▸ Work to complete:
A - Please reproduce the passage of the forum post about the sick pullet starting with "Agree with you" and going on through "have a clue.".
B - In the forum post about the sick pullet, what degree does the original poster say they hold?
C - Write the next part of the forum post about the sick pullet, picking up after its last sentence.

▸ Selected extract:

Please help! Pullet is very sick!

Our vet sees chickens, but has the mindset of running every test under the sun because they don't see them very often. I live on an island and I highly doubt city vets would even know where to start.

I have a prevet degree so can understand everything and how certain types of meds work for certain types of diseases etc but there just isn't much researchable material out there it seems regarding identifiable diseases. Unfortunately most problems have same symptoms so without a necropsy I won't ever know true issue. My guess there is some sort of fungal or bacterial internal infection that may have damaged organs so he just isn't running at 100%.
 
Our vet sees chickens, but has the mindset of running every test under the sun because they don't see them very often. I live on an island and I highly doubt city vets would even know where to start.

I have a prevet degree so can understand everything and how certain types of meds work for certain types of diseases etc but there just isn't much researchable material out there it seems regarding identifiable diseases. Unfortunately most problems have same symptoms so without a necropsy I won't ever know true issue. My guess there is some sort of fungal or bacterial internal infection that may have damaged organs so he just isn't running at 100%.
Agree with you there. I have a dim view of taking chickens to the vet, even my avian vet, just because they are so darn hard to diagnose without a lot of expensive testing and checking. And yeah, regular small animal cat/dog vets don't have a clue.

(Dataset entries)
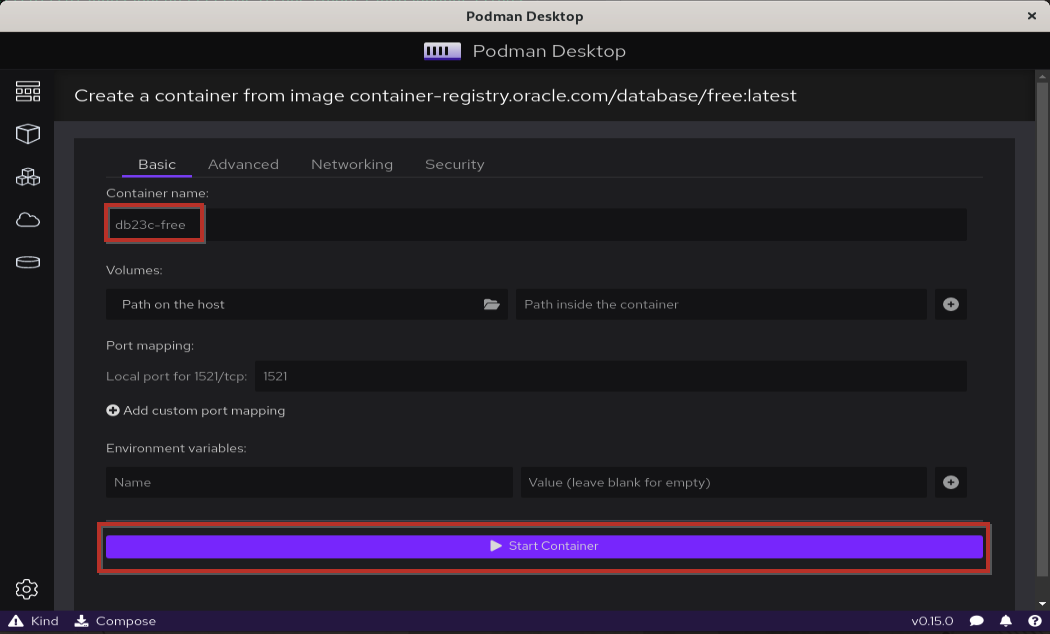Open the folder browser for host path
1050x634 pixels.
491,304
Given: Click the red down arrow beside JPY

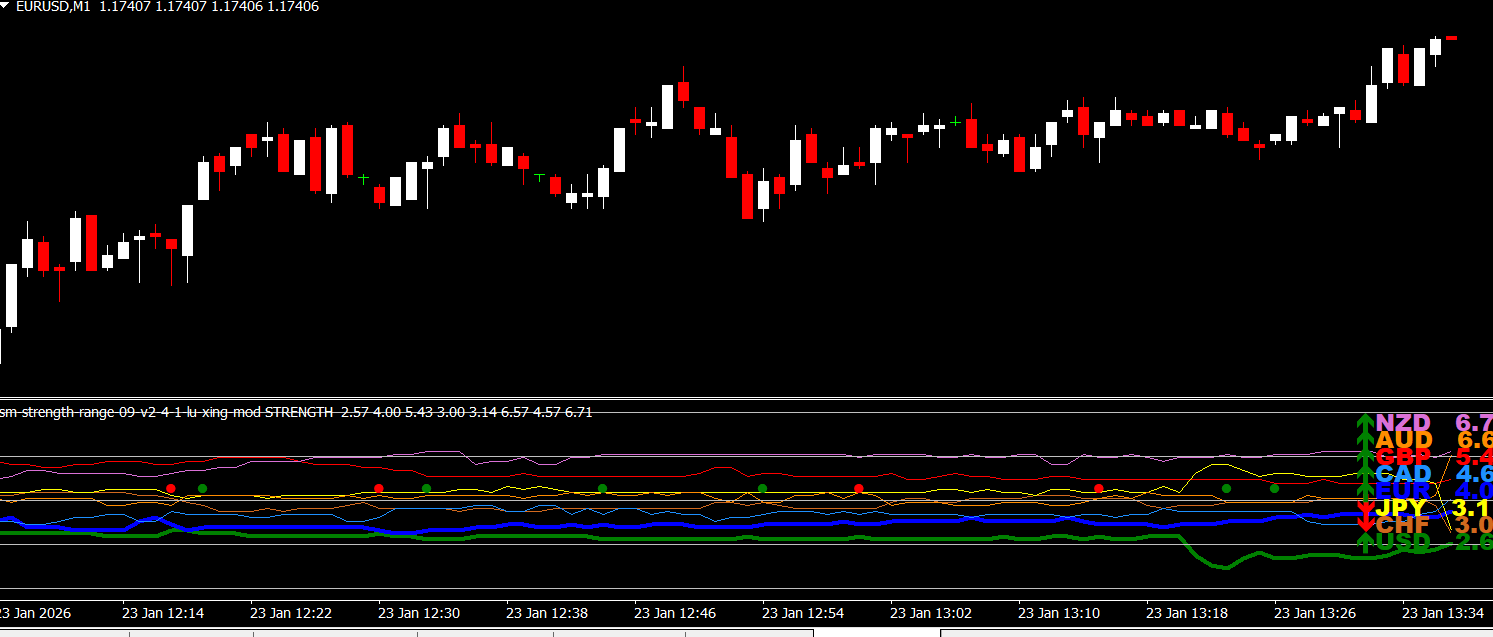Looking at the screenshot, I should [x=1365, y=508].
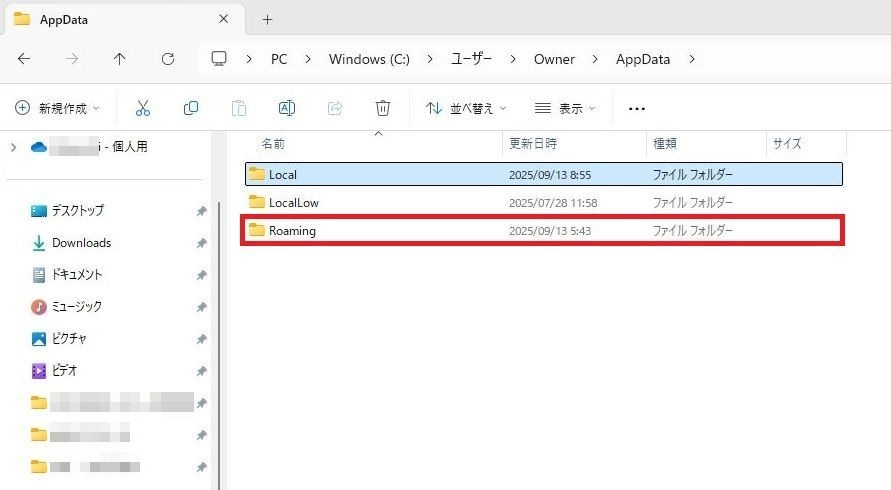Go up one folder level

click(x=120, y=59)
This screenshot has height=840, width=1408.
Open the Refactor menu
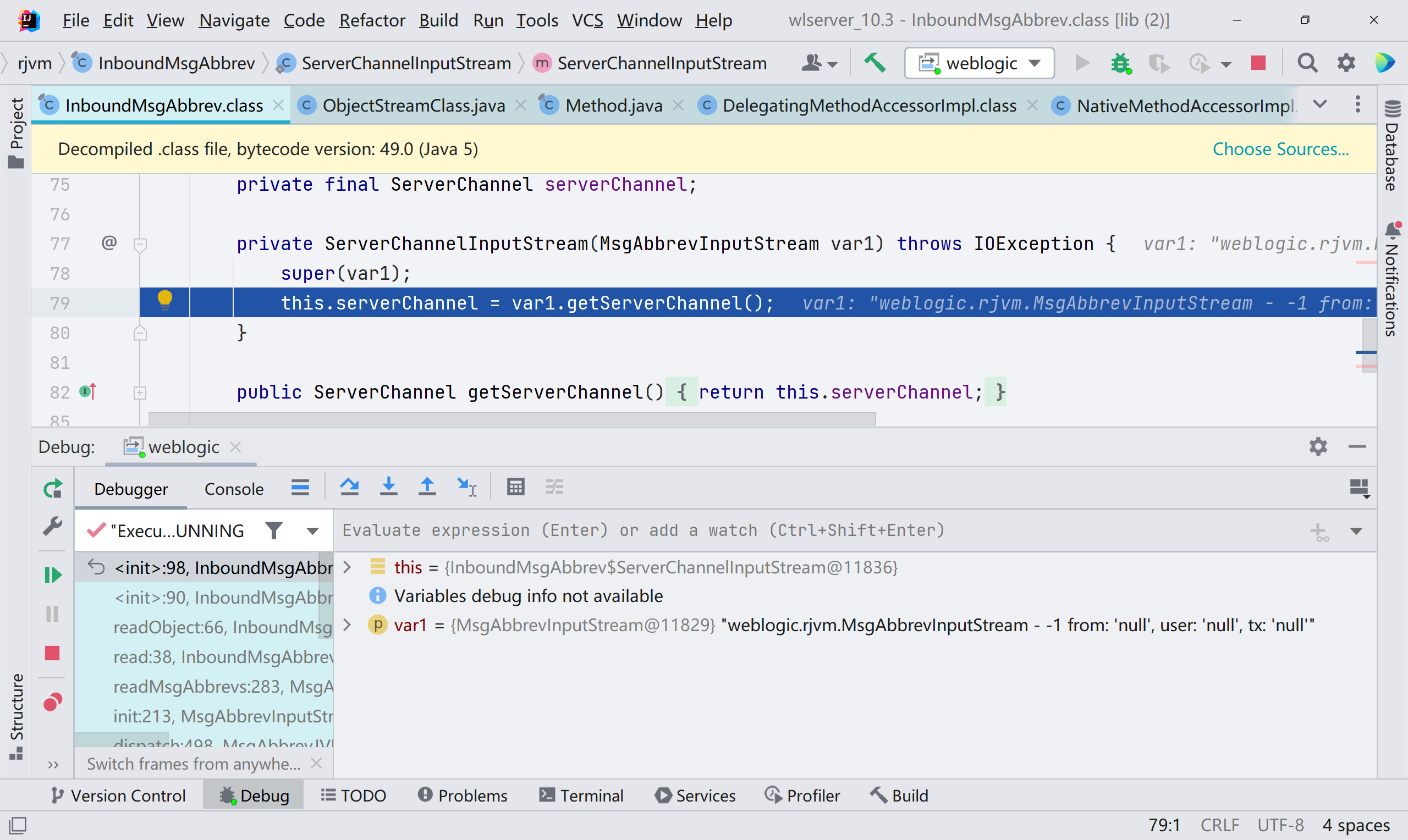pos(372,20)
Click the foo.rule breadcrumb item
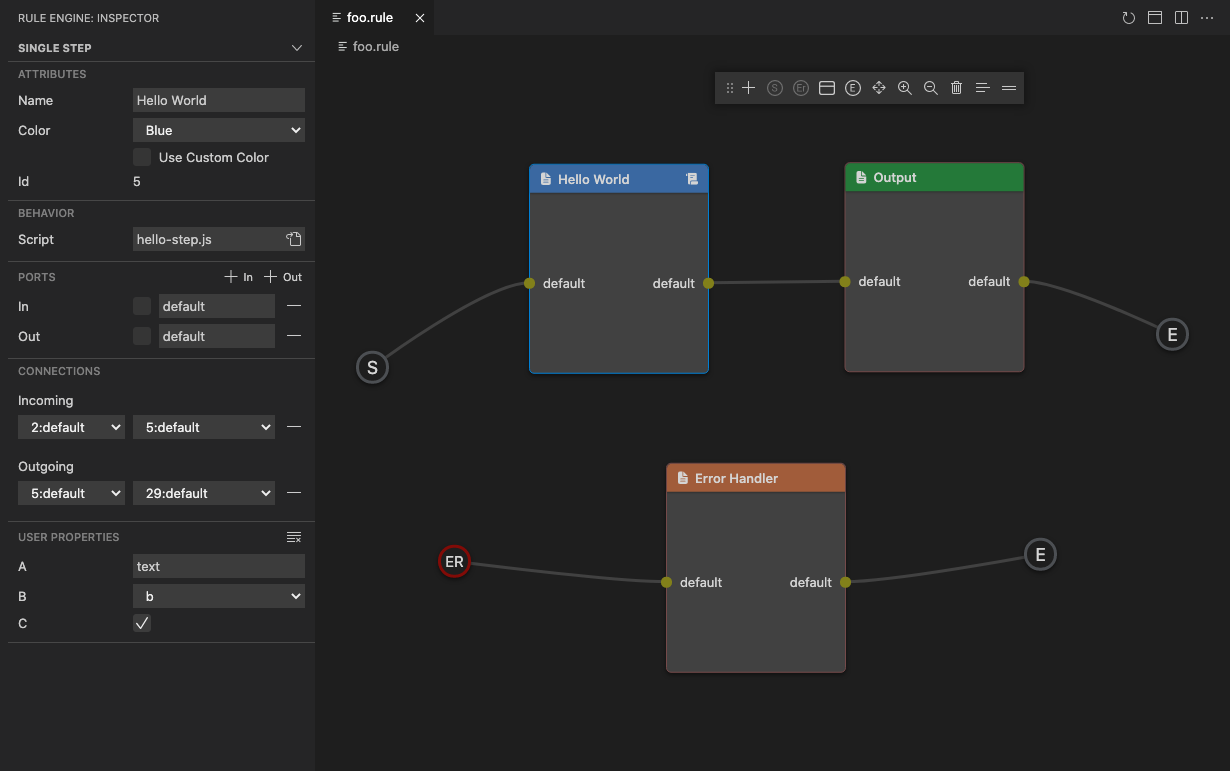 [x=375, y=46]
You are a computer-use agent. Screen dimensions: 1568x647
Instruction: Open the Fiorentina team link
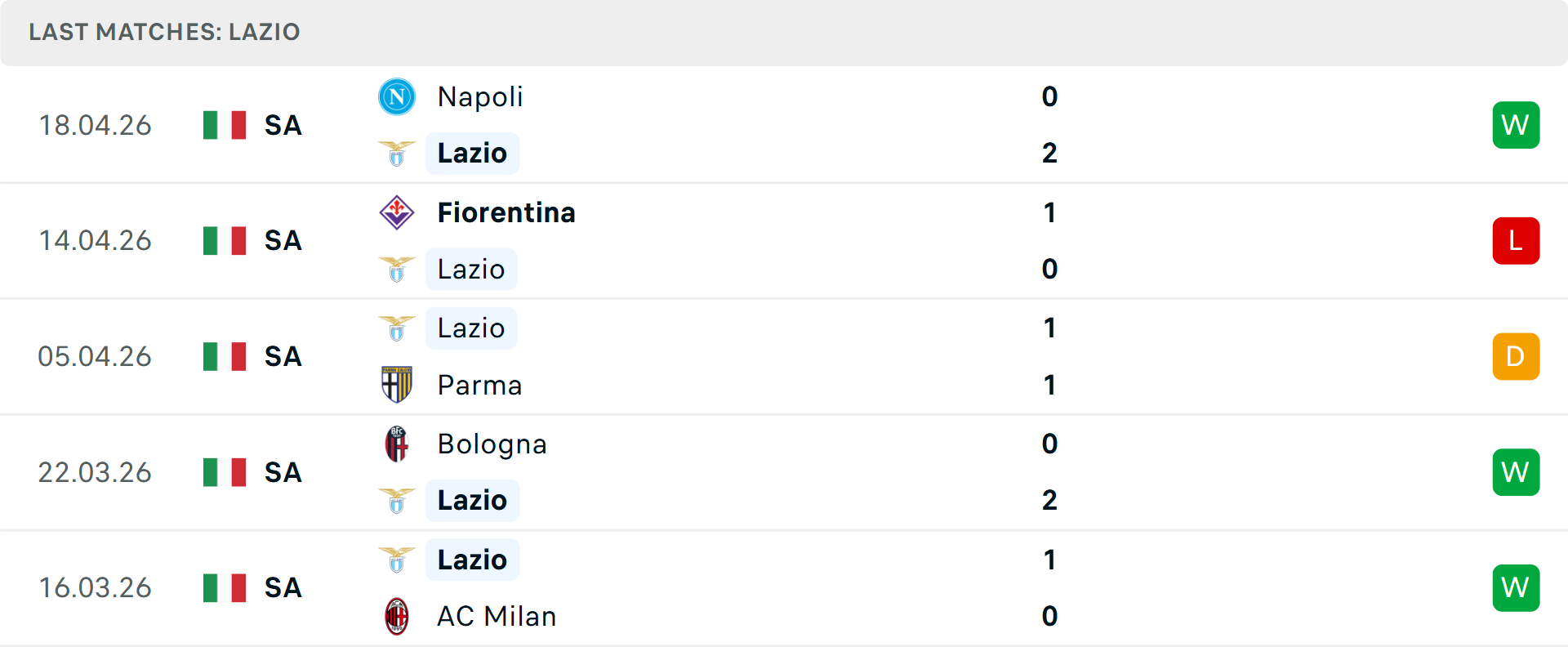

▸ Answer list:
A -
Agree with you there. I have a dim view of taking chickens to the vet, even my avian vet, just because they are so darn hard to diagnose without a lot of expensive testing and checking. And yeah, regular small animal cat/dog vets don't have a clue.

B - A prevet degree.

C -
I think you are probably on the right track and doing everything you can for this bird at this point. The only other thing I might try is giving Tylan 50 and dosing orally rather then the Duramycin in the water. That way you know the bird got exactly the dose it needs every day. Good luck.
 
Sometimes it is inbreeding, maybe you could contact the place where u got them from. But it is odd that the rest are fine and she is not.
Perhaps boost her with electrolytes, and give her antibiotic supplements, if available.
 
I wish I still had tylan on hand, I had a bunch from the cattle but it went bad so threw it out. Only tylan I can find on my island is the bigger $50 bottle...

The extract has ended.